Jack Butler, regional vice president of Operations, Aimbridge Hospitality, was named one of HOTELS Top 10 Rising Star award winners for his proven performance, leadership and problem-solving skills, as well as his intangible skills of optimism, spirit and collaboration that have put him on a fast-track growth trajectory.
Butler’s career with Aimbridge began in 2005 when he started as a Breakfast Host, earning his first promotion in just two months. By 2010, he was the general manager for the Fairfield Inn & Suites Canton in Ohio, and since February 2017 he has served in his current role, responsible for turning around and growing market share in his region for a portfolio of 14 hotels in Ohio.
Despite the challenges of 2020, his hotel region’s rollup performance was up 8.6% in Revenue Generation Index, and his region remained positive every month through the entire year. Thanks to Butler’s strategic planning, he saved a collective US$6 million in budgeted expenses with a 50% flow. Through June in 2021, his hotel region was up more than US$600,000 in total revenue versus budget and more than US$800,000 in GOP versus budget with an average flow-through of 137.5%. Even in the current market conditions, 12 of his 14 hotels had a RevPAR Index above 100%.
Butler also had four employees accepted into Aimbridge’s Apprenticeship Program with the AHLA Foundation to establish a pipeline of future assistant general managers and was running with a management turnover rate of just 15%.
A natural problem-solver, Butler is unafraid of rolling up his sleeves to get the job done. This has included transporting housekeepers between markets regularly, jumping in to clean rooms himself, or covering desk shifts during the labor crisis. He has also heeded calls from colleagues to assist during emergencies, such as when he traveled to Cleveland, Ohio, to assist in evacuating guests from another Aimbridge property during a weekend of civil unrest and then staying for the remainder of the weekend to help.
HOTELS reached out to Butler to ask him some questions about his career and advice for young hoteliers.
HOTELS: What has been the biggest learn from your most recent experiences?
Jack Butler: How to adapt. The landscape has changed, especially with regards to staffing. It was critical to be more flexible with how we operate in all areas. My values and principles remained the same, and I learned to become even more flexible in my thinking with problem solving.
H: What is the best piece of professional advice ever received?
JB: Hire slow and fire fast. We need to ensure that we are recruiting the right people and asking the right open-ended questions before bringing them. If we have a team member that is not engaged toward the values and mission, then you need to give clear communication on what behaviors need to change. If after constant coaching they are still not engaged, then it’s important to take action as one disengaged team member can quickly ruin morale.
H: What is your next professional goal?
JB: I really enjoy my current role and the team of amazing GMs that I get to work with every day. However, it would be great to eventually take on the role of vice president.
H: What has been the most important job experience, and what did you learn to help propel you in your career?
JB: Managing through the 2008-2009 financial crisis. It was my first year as a manager and it taught me to be resourceful and, ultimately, prepared me for the current challenges we are experiencing today.

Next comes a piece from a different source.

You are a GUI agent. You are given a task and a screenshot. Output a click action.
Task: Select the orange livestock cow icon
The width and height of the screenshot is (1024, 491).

H: What is your best piece of advice for young hoteliers trying to grow professionally and increase potential opportunities?
JB: Do more than what you are paid for. Take on additional responsibilities. Ask for them if they are not being offered to you. Be persistent until you get that extra responsibility. This will help you to be ready and more marketable for the next role.
H: What are you reading right now?
JB: Atomic Habits by James Clear and The Inner Game of Tennis by Timothy Gallwey.
H: What does the hotel industry need to do better to improve its image as an employer and career choice?
JB: The opportunity for career growth makes hospitality very attractive. However, we need to prove that we can provide a good work/life balance. There are times where long hours might need to be put in, but it cannot be the norm. Provide managers as much support and as many resources as possible.